> _Material to process_:
○ ○ ○ ○ ○
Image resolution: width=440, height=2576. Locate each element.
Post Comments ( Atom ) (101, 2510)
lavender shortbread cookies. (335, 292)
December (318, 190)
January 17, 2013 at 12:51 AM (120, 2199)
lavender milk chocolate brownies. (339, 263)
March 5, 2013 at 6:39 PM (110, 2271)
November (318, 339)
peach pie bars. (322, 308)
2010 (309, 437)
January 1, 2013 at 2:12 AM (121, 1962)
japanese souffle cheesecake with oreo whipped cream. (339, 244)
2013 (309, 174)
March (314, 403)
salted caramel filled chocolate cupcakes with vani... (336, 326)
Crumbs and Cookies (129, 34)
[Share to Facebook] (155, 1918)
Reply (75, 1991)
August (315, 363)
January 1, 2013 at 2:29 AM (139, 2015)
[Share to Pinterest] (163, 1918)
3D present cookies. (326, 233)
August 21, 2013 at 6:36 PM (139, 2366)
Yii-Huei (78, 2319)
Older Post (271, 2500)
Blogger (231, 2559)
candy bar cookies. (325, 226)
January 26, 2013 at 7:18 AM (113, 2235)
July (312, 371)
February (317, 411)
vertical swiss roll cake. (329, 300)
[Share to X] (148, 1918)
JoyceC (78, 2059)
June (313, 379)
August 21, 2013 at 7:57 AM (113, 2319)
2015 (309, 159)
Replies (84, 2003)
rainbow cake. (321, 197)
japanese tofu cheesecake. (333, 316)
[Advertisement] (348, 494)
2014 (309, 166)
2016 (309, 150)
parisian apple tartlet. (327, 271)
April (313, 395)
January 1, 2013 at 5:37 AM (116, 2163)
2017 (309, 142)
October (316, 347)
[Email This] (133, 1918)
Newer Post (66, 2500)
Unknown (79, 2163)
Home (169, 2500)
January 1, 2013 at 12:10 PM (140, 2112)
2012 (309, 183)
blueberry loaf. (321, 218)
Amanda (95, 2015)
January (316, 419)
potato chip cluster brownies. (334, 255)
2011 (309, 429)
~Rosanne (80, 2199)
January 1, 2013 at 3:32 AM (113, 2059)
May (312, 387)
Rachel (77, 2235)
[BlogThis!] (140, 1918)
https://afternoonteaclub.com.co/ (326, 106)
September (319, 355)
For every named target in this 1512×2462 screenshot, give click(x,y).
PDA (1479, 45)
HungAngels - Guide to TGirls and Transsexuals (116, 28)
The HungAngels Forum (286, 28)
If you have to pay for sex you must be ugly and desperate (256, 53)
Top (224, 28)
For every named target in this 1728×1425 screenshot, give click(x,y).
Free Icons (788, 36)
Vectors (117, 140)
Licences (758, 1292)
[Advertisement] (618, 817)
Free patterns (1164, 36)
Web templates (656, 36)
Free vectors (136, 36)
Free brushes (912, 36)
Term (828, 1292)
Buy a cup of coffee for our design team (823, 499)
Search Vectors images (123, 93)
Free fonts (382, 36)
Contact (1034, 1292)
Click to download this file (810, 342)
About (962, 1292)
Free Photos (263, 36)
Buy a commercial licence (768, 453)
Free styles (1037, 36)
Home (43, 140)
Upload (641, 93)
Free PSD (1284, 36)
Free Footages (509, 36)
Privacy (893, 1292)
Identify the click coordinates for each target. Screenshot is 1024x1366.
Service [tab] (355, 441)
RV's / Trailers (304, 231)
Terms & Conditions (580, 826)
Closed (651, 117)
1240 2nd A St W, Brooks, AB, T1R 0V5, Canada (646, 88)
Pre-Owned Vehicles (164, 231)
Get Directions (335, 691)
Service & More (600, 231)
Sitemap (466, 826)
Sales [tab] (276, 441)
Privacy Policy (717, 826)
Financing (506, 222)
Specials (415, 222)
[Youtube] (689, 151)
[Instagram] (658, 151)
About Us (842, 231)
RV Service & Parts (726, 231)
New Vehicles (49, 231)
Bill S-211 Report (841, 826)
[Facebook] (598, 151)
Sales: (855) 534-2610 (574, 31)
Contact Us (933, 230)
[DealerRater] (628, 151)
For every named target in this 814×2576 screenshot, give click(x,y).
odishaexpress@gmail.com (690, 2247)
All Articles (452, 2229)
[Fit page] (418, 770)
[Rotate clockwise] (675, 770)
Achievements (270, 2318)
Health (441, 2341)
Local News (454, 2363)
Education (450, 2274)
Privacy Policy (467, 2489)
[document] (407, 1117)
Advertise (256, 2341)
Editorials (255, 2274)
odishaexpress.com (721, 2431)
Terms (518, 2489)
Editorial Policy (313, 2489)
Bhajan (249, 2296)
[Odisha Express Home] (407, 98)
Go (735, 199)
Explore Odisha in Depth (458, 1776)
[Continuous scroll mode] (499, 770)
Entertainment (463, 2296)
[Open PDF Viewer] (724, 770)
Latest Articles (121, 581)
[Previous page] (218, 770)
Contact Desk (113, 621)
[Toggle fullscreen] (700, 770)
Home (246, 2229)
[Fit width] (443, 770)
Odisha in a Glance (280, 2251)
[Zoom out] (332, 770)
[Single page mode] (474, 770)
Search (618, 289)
○ ○ ○ ○ ○
For this exercise, copy each line from the listing above that has the word "Post".

> _Solution to this problem_:
Post Comments ( Atom ) (101, 2510)
Older Post (271, 2500)
Newer Post (66, 2500)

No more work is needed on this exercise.